This would typically be a client-side test.

> 4) monitor uptime,

This is standard.

> 5) monitor OS and kernel versions (uname -a and head -n 1 /etc/issue),

This data is collected by the Hobbit client.

> 6) maybe some more router/network monitoring stuff and

Hobbit comes with built-in network service monitoring. There is also
an SNMP add-on which can be used for monitoring devices such as routers.

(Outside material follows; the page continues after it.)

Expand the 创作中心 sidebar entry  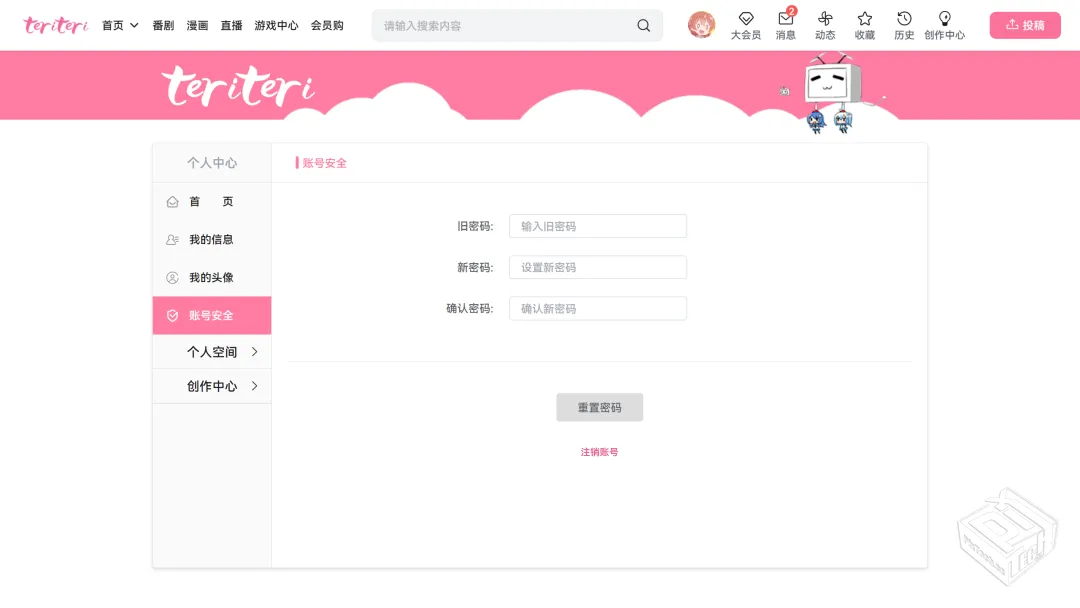(212, 385)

> Fourth is relay. By this I mean monitoring systems on a private
> subnetwork that are only accessible to the Hobbit server by going
> through an intermediate server. Is this possible with Hobbit and is it
> any more difficult to do than on BB?

Two ways of doing that. First, there is a proxy utility which is used
to forward Hobbit messages from one network to another. This is used if
your client systems on the private subnet are allowed to make outgoing
connections to the proxy, and the proxy can connect to the real Hobbit
server.

Second, Hobbit 4.2 includes a set of tools where it's the server that
contacts clients to pick up the data they have collected (i.e. the
traffic is initiated by the server, where the normal BB setup is for 
the client to initiate the connection). Useful for DMZ style setups
where clients are not allowed to generate outbound connections.

> Fifth is portability. BB is very portable, I can make a 'model' client
> for say Red Hat and tar it and distribute it very easily to every
> server I have using only a few commands. Is Hobbit the same, or are there
> client dependencies or other things that may make this more difficult.

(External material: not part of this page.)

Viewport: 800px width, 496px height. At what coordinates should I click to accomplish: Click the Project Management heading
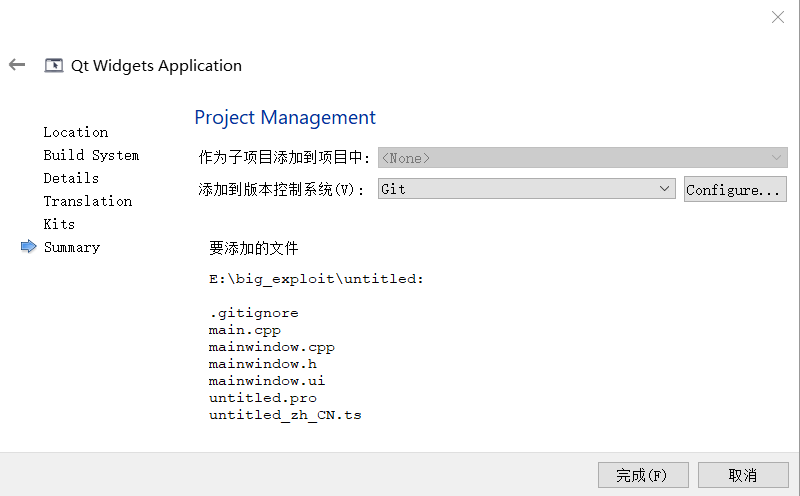[x=285, y=118]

The Hobbit client uses only the system libraries and standard utilities 
found on your client systems. You will need at least one system where
you can compile the client binaries (that's similar to the BB
requirements), since a few of the client-side tools are written in C.

Once you have a client compiled for an OS, it is as portable as any
binary that is dynamically linked on your platform. I.e. you can 
just copy it over as long as the same run-time libraries are available.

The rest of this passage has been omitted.